While taking questions, the president also responded to those who criticized him for mentioning gun control during his first statement on the Dallas attack.
“Now with the respect to the issue guns,” he said before audibly sighing. “I am going to keep on talking about the fact that we cannot eliminate all racial tension in our country overnight. We are not going to be able to identify ahead of time and eliminate every madman or troubled individual who might want to do harm against innocent people, but we can make it harder for them to do so.”
Obama said the U.S. was “unique” among advanced countries with respect to the “scale of violence,” the nation has, clarifying that he wasn’t just referring to mass shootings, but those that occur with frequency, like in his hometown of Chicago. “The ones we just consider routine,” he added, suggesting they are related to what happened in Dallas.
“Part of what’s creating tensions between communities and police is the fact that police have a difficult time in communities where guns are everywhere,” he continued. “Now they have a low margin of error in terms of making decisions.”
He then made the case for gun control in the context of caring about the safety of police.

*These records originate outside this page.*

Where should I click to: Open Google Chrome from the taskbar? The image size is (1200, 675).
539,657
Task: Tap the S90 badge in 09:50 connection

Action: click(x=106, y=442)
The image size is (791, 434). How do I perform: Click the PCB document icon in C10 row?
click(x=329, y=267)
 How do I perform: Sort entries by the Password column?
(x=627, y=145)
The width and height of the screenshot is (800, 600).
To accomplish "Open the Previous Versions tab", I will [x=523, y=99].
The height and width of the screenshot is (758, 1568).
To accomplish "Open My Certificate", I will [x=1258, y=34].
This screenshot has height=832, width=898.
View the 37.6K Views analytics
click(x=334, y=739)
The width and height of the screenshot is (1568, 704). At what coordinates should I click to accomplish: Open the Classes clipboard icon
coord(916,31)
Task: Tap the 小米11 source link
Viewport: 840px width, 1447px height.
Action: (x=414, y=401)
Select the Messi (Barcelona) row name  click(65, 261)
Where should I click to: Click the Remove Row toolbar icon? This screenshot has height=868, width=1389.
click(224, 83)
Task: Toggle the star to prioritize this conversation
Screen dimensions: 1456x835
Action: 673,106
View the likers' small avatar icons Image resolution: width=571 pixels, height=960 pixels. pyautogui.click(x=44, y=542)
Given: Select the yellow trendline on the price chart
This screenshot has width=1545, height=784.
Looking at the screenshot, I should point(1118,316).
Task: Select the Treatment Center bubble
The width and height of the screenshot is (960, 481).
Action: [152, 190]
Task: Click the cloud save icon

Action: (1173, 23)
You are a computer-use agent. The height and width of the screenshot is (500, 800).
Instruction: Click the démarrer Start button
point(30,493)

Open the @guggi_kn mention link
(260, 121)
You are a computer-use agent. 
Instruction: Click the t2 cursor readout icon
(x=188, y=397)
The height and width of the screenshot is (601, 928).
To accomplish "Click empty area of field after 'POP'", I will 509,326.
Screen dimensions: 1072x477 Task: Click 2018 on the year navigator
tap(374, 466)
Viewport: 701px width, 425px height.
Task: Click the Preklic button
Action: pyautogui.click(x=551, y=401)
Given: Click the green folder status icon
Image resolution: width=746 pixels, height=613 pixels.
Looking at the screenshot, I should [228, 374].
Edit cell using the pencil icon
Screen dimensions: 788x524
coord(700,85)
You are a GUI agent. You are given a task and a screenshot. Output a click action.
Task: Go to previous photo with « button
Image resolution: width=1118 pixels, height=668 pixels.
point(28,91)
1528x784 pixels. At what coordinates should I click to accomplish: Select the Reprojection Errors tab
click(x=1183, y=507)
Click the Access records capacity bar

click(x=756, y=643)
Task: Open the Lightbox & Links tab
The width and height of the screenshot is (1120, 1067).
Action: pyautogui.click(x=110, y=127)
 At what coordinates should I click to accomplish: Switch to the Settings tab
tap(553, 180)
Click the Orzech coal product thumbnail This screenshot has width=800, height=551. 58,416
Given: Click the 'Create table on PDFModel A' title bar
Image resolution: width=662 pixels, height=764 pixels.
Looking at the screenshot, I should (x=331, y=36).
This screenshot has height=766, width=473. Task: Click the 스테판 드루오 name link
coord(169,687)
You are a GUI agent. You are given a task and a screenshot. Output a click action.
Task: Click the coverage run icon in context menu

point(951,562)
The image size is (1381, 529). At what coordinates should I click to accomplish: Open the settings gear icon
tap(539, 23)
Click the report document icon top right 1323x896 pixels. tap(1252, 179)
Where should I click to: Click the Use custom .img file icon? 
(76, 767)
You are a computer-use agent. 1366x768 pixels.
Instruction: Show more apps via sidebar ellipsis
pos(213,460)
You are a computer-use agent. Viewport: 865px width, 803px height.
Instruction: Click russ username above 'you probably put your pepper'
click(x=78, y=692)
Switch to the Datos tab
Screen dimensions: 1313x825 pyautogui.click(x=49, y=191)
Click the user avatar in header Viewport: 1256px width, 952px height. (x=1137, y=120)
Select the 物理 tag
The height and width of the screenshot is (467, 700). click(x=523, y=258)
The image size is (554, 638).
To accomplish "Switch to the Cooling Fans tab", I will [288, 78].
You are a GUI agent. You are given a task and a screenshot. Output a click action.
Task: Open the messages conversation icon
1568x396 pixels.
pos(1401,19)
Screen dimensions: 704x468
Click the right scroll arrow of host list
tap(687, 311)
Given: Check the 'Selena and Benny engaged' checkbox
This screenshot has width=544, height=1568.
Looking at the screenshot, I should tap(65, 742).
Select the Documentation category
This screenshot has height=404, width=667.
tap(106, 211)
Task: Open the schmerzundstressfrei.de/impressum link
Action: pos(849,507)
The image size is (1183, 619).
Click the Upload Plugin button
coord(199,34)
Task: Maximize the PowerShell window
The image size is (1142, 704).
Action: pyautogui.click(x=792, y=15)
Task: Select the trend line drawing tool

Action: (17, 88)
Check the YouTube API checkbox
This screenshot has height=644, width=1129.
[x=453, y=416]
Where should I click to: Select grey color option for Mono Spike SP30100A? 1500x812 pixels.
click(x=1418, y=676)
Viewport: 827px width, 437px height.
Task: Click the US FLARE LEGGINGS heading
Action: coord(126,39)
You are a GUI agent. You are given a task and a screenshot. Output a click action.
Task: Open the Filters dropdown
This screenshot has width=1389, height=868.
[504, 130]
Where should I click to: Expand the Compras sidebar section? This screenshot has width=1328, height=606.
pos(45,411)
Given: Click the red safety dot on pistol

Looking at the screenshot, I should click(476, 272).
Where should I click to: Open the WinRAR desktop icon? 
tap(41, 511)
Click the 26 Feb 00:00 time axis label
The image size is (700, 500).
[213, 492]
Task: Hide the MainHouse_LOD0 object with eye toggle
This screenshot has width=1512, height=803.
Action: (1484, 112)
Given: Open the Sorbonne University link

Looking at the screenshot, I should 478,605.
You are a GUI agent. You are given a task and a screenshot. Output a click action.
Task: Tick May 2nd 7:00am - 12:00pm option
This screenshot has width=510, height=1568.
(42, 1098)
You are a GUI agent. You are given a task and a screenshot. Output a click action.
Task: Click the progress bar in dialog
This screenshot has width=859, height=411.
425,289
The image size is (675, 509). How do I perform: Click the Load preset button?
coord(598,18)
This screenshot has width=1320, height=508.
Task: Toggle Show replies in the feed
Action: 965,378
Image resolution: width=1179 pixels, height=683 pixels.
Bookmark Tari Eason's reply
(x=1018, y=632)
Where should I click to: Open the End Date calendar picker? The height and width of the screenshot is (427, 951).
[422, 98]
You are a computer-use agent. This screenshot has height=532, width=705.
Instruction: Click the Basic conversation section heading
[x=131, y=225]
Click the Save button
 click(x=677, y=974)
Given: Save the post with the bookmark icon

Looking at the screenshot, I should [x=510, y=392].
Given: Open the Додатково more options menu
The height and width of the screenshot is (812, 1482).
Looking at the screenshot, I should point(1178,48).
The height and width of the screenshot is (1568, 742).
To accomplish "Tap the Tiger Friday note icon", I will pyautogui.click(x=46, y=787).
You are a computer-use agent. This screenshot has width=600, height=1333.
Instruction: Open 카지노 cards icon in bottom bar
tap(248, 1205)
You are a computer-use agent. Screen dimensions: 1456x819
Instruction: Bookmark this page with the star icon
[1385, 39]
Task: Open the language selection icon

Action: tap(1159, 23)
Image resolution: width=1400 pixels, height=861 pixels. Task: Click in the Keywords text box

“If you care about the safety of our police officers, you can’t set aside the gun issue and pretend that’s irrelevant,” he said, adding that Texas’ open carry law was one of the challenges Dallas police faced Thursday evening when they were being shot at.
The easy availability of guns “is a contributing factor, not the sole factor, but a contributing factor between the broader tensions that arise between police and the communities they serve,” he said.
“I’m not going to stop talking about it,” Obama continued. “It’s part of the problem.”